══ 本文抜粋 ══
【連載】仏教ってなんだろう/欲と執着を断ち切る八正道(後編)

仏教

前回の記事では、苦しみから解放されるためには苦しみを知ることであり、その原因は欲と執着であること、この二つを断つには八正道を実践することであるということを前提に、八正道の8つの中の半分、「正見」「正思惟」「正語」「正業」の4つをお話しました。

今回は残りの4つ「正命」「正精進」「正念」「正定」をお話します。

正命(しょうみょう)

正命とは正しく生活しましょうという言葉です。

正しく生活をするとは規則正しい生活を送るという意味になりますが、規則正しい生活とは何時に起きて、何時になれば寝る。学校や職場での勉強や仕事の時間、運動、休息、娯楽の時間など日々の生活を規則正しくすることです。

しかし、年齢、性別、職業、持病、体質、環境など人それぞれ様々であると思います。

中には規則正しく生活できない方もいるのではないでしょうか。

たとえそうであっても、その生活の中でもデスクワークの人であれば休憩の5分は体を動かす、朝食を食べない人は少し早く起きてパンを食べる。

今の生活の中でももしかすると変えられるところがあるかもしれません。

私たちの生活は衣食住の上に成り立っています。

不規則な生活が続くと健康面だけで見ても10年後に現れる差は大きなものです。
═══
══ 収集資料 ══
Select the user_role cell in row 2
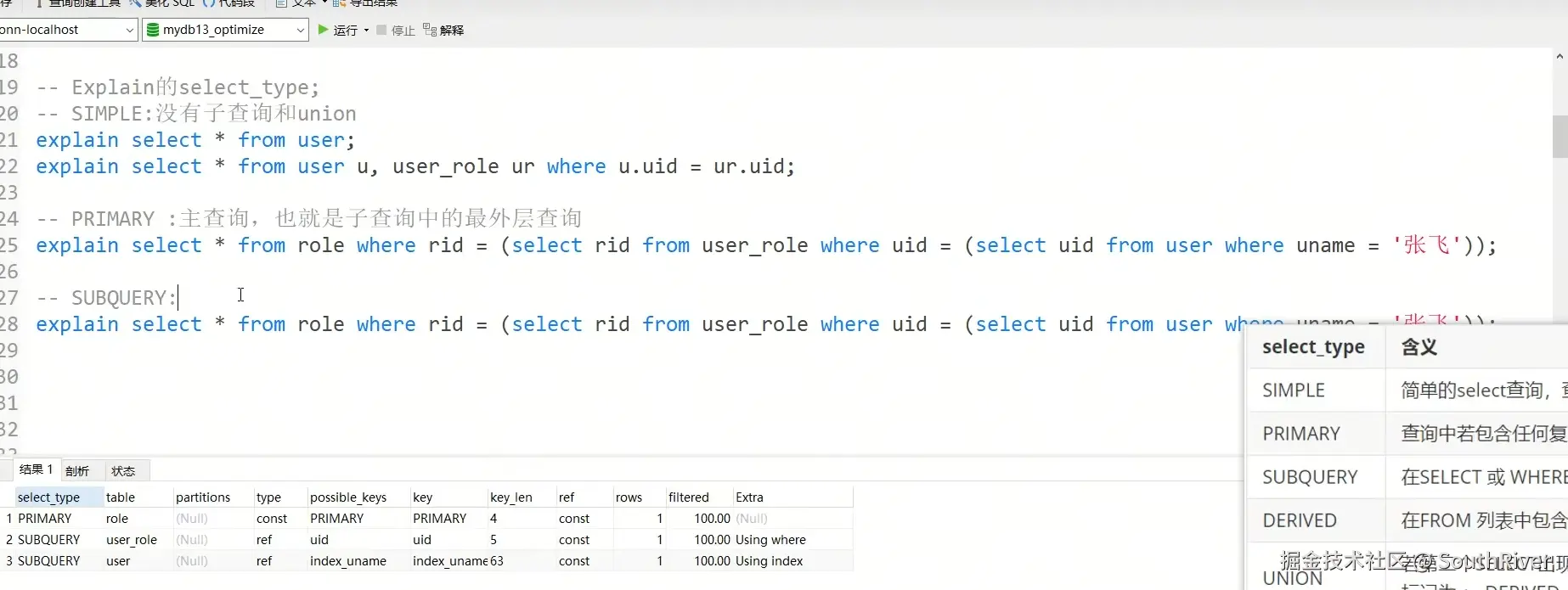Image resolution: width=1568 pixels, height=590 pixels. pos(132,540)
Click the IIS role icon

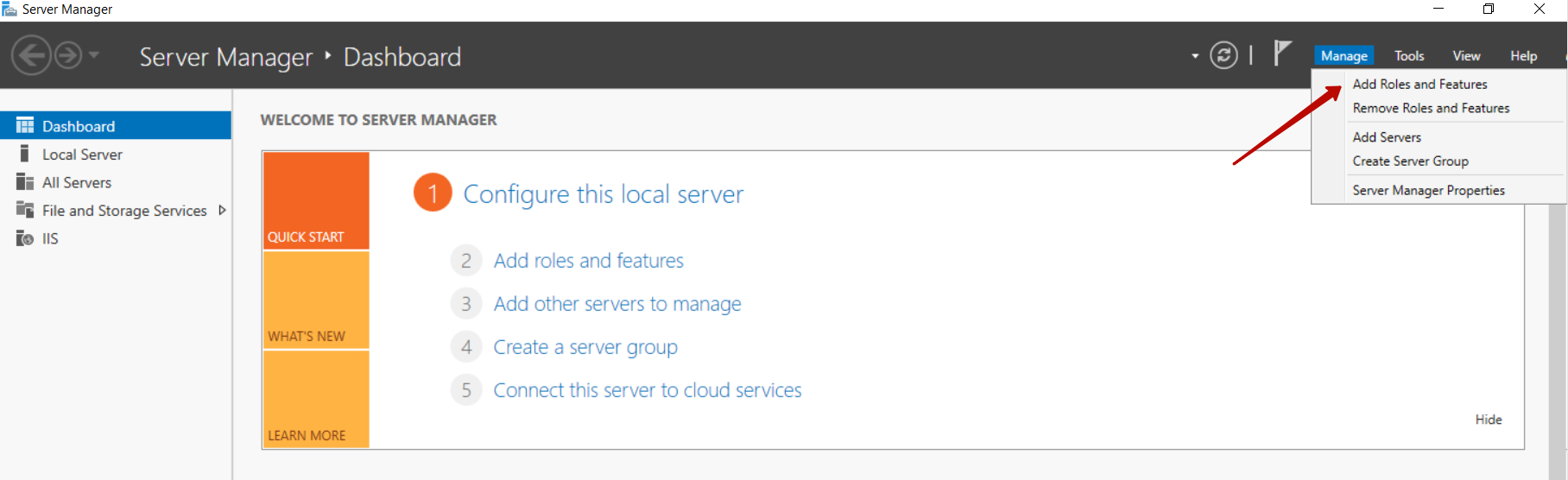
═══
作業指示:
**1)** 八正道の項目のうち、本文抜粋に名前が出てくるものをすべて挙げてください。
**2)** 本文抜粋の「正命とは正しく生活しましょうという言葉です。」から「私たちの生活は衣食住の上に成り立っています。」まで(両端を含む)を、「デスクワーク」を「パソコン作業」に置き換えて書いてください。

解答:
**1)** 正見、正思惟、正語、正業、正命、正精進、正念、正定

**2)**
正命とは正しく生活しましょうという言葉です。

正しく生活をするとは規則正しい生活を送るという意味になりますが、規則正しい生活とは何時に起きて、何時になれば寝る。学校や職場での勉強や仕事の時間、運動、休息、娯楽の時間など日々の生活を規則正しくすることです。

しかし、年齢、性別、職業、持病、体質、環境など人それぞれ様々であると思います。

中には規則正しく生活できない方もいるのではないでしょうか。

たとえそうであっても、その生活の中でもパソコン作業の人であれば休憩の5分は体を動かす、朝食を食べない人は少し早く起きてパンを食べる。

今の生活の中でももしかすると変えられるところがあるかもしれません。

私たちの生活は衣食住の上に成り立っています。